» **What to work on**
Copy the text of each item below word for word, leaving out the pictures.
[begin Task data]
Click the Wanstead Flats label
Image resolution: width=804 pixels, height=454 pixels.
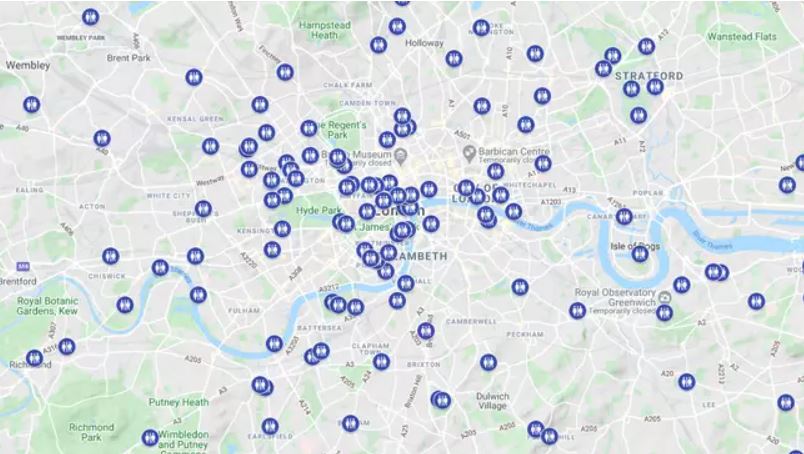742,36
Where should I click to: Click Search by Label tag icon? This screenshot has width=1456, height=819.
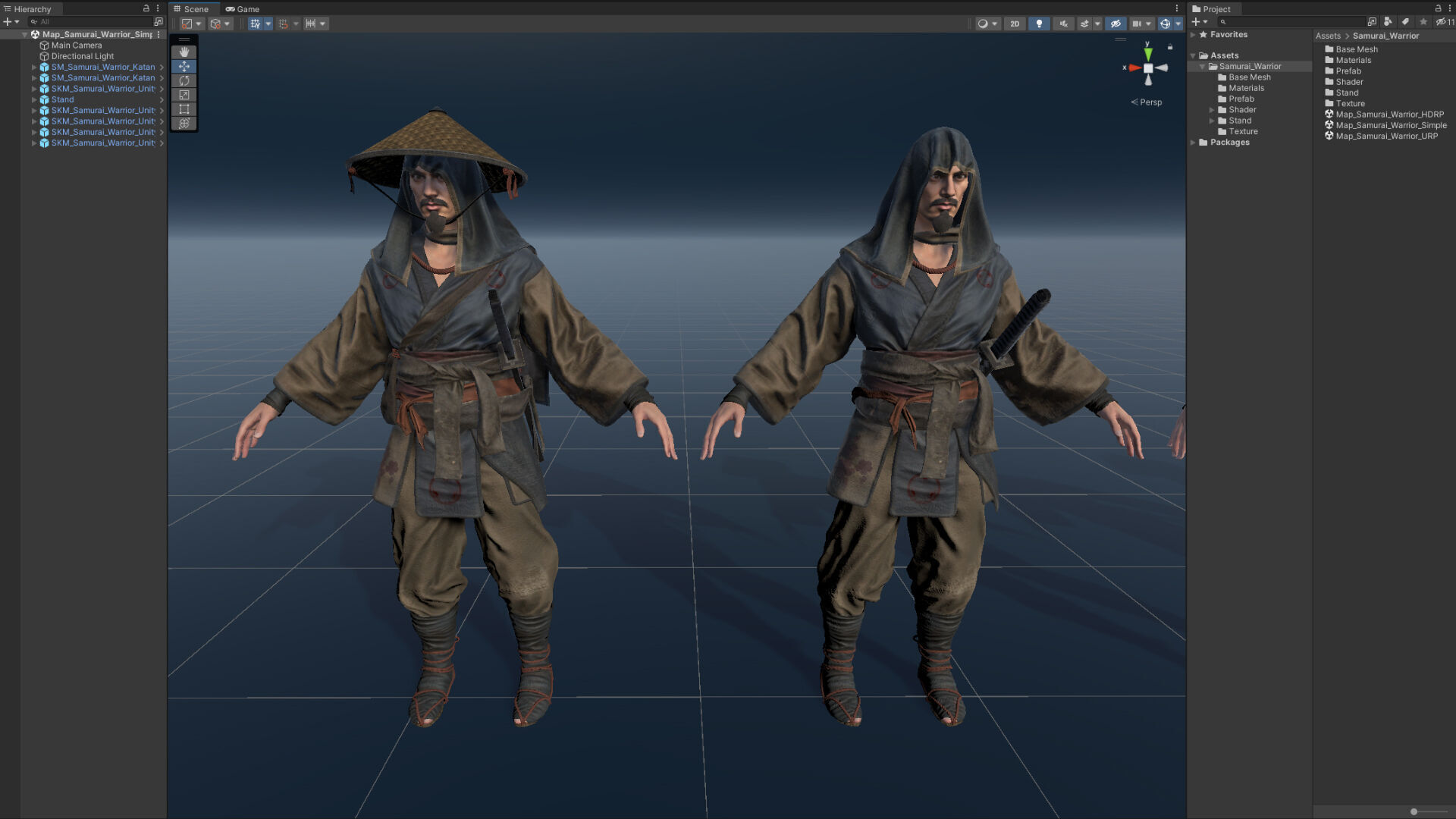tap(1405, 22)
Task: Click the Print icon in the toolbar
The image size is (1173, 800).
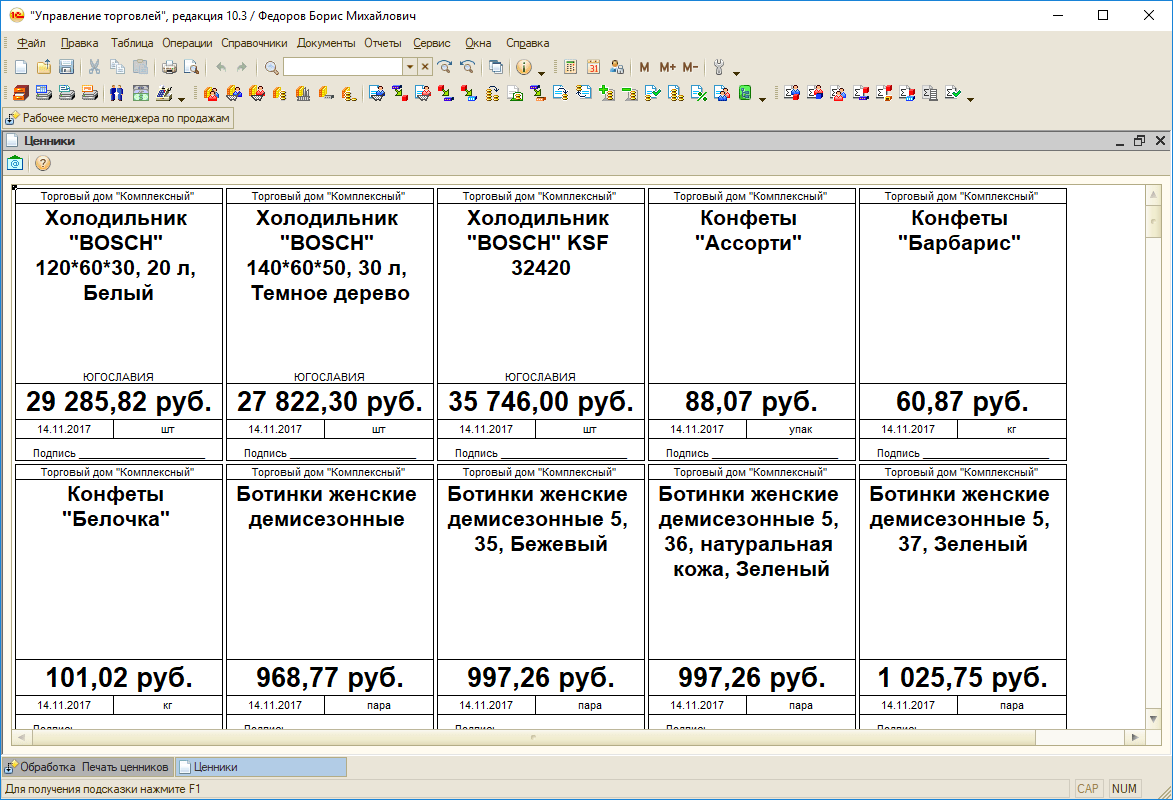Action: coord(169,67)
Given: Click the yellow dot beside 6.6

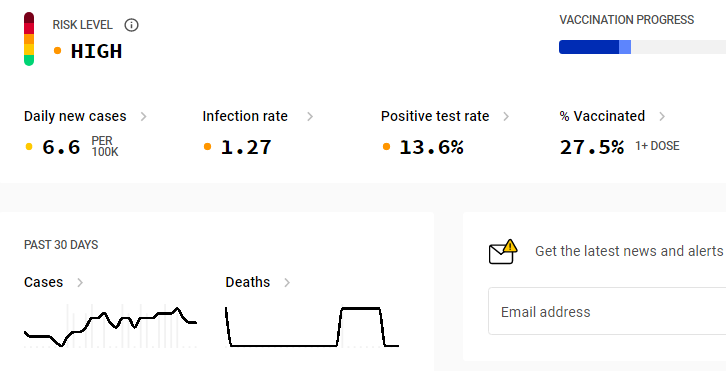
[end Task data]
» **Result**
Click the Wanstead Flats label
Image resolution: width=804 pixels, height=454 pixels.
742,36
Where should I click to: Click Search by Label tag icon? This screenshot has width=1456, height=819.
tap(1405, 22)
Task: Click the Print icon in the toolbar
The image size is (1173, 800).
Action: coord(169,67)
Given: Click the yellow dot beside 6.6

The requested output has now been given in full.